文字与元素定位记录
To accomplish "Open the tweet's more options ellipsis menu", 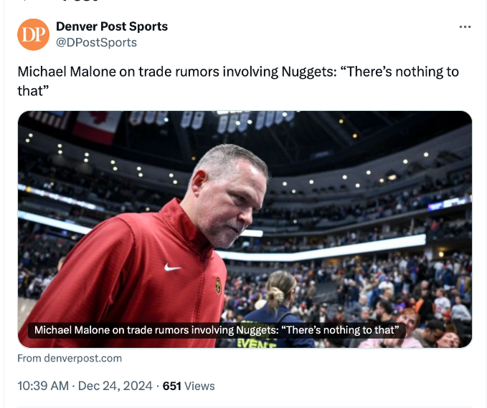I will click(x=465, y=27).
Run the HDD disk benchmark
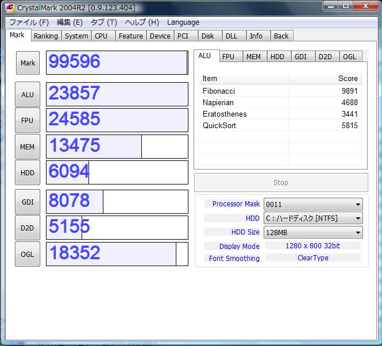Screen dimensions: 382x346 pyautogui.click(x=28, y=172)
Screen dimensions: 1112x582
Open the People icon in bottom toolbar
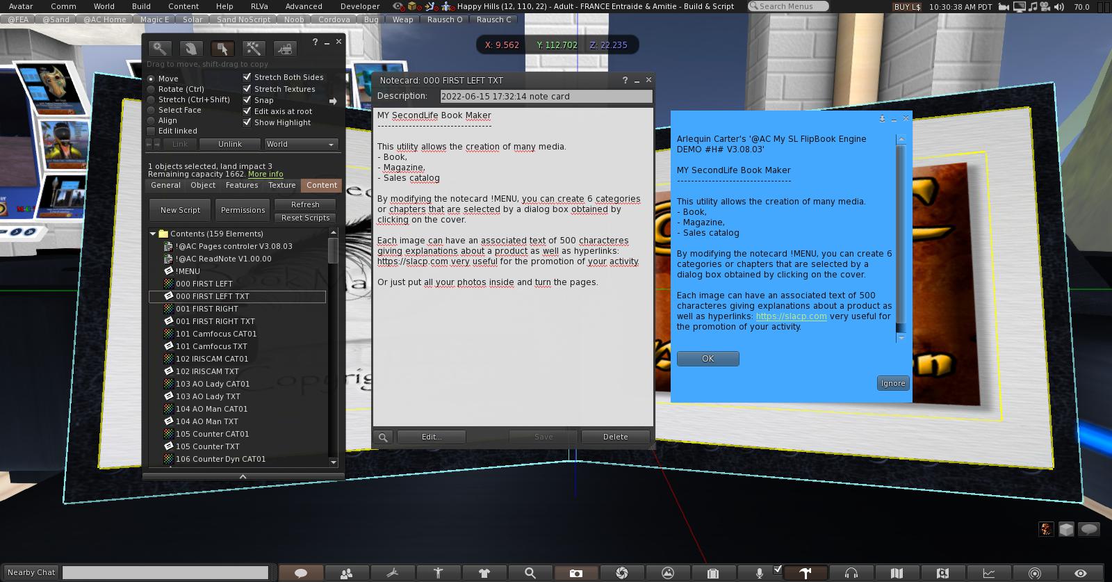click(346, 573)
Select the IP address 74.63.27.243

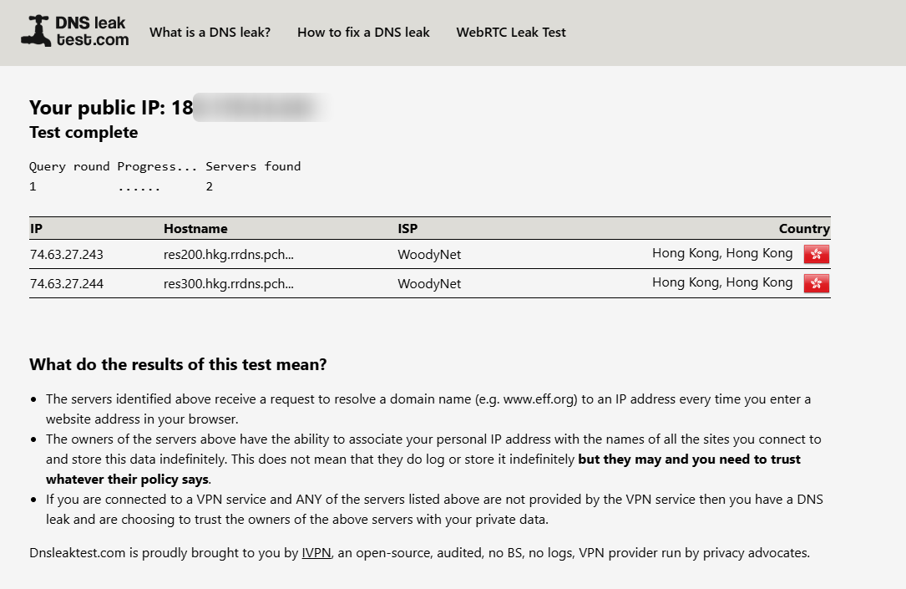tap(67, 255)
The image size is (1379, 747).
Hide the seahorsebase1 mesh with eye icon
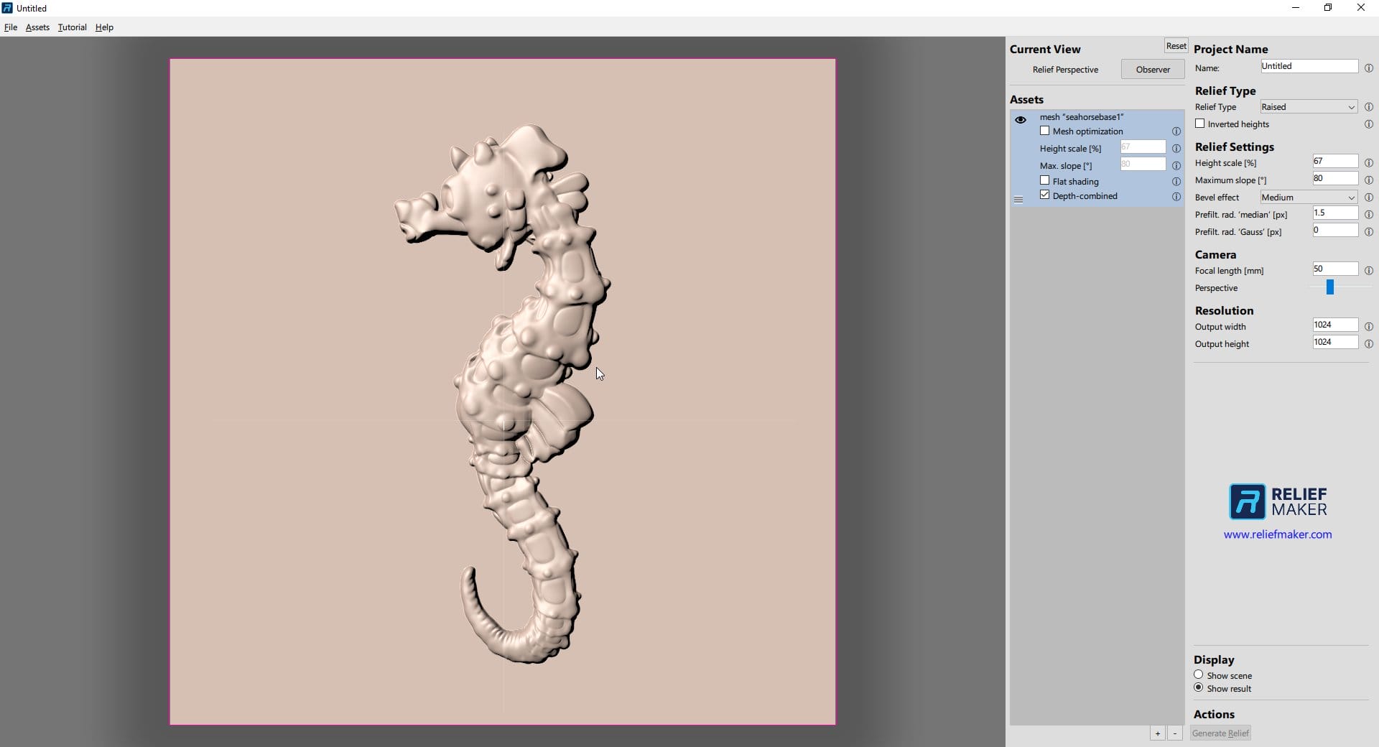point(1020,120)
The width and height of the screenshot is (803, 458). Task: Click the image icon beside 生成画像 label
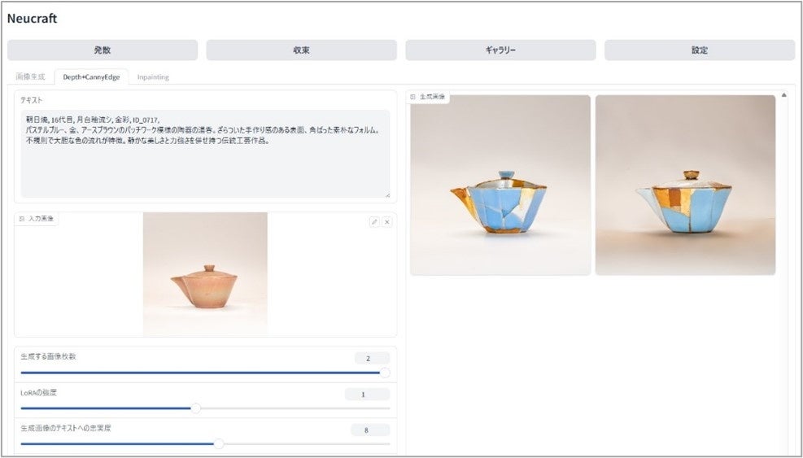[412, 96]

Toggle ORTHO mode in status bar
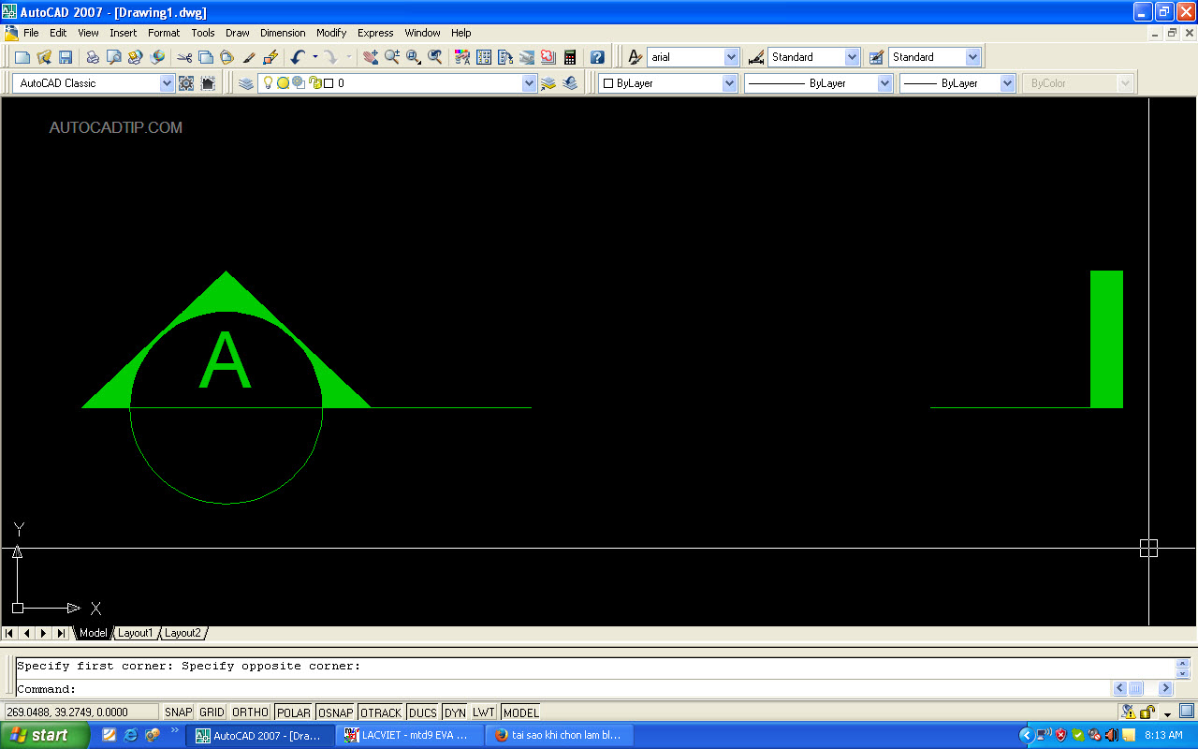coord(250,712)
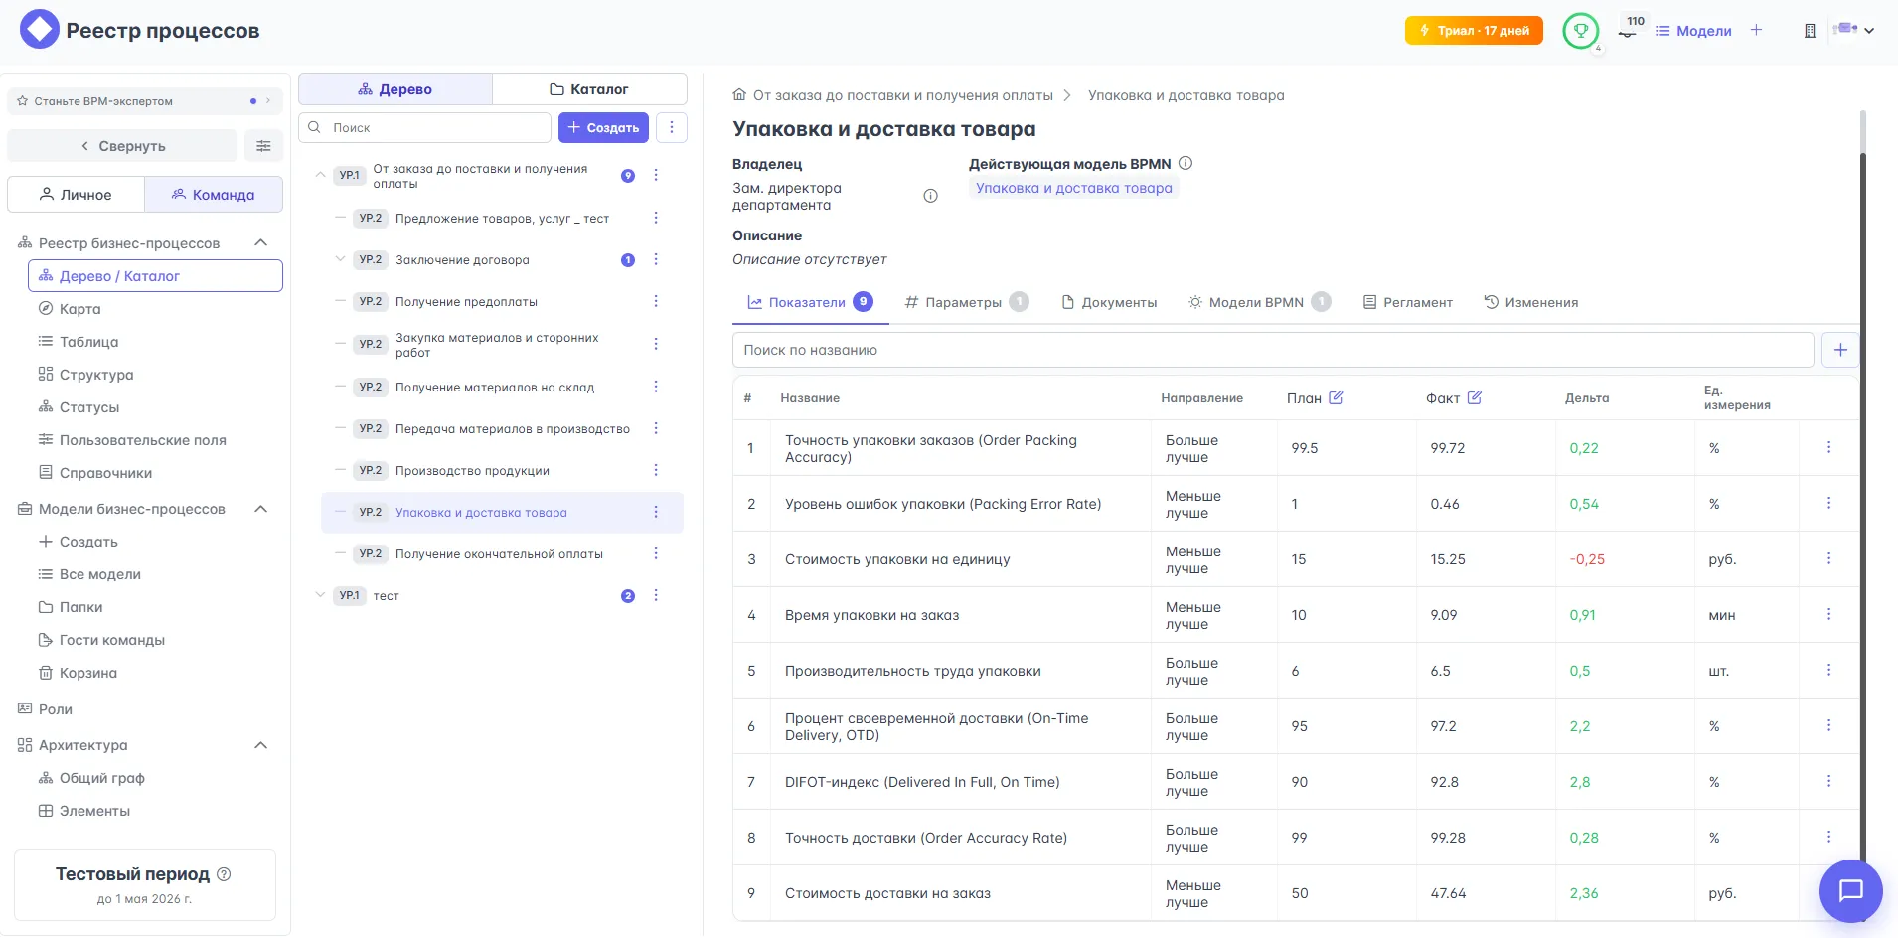Open three-dot menu for Стоимость упаковки на единицу row

(1827, 559)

任务说明:
请把材料中从包含“Run the HDD disk benchmark”的那一行开始、一直到材料末尾的各行整理成编号列表，首尾两行都算在内，空行略去。答案里不要放入图片。

完整回答:
1. Run the HDD disk benchmark
2. Screen dimensions: 382x346 pyautogui.click(x=28, y=172)
3. Screen dimensions: 1112x582
4. Open the People icon in bottom toolbar
5. click(346, 573)
6. Select the IP address 74.63.27.243
7. tap(67, 255)
8. The image size is (1379, 747).
9. Hide the seahorsebase1 mesh with eye icon
10. point(1020,120)
11. The width and height of the screenshot is (803, 458). Task: Click the image icon beside 生成画像 label
12. [412, 96]
13. Toggle ORTHO mode in status bar
14. coord(250,712)
15. Open three-dot menu for Стоимость упаковки на единицу row
16. (1827, 559)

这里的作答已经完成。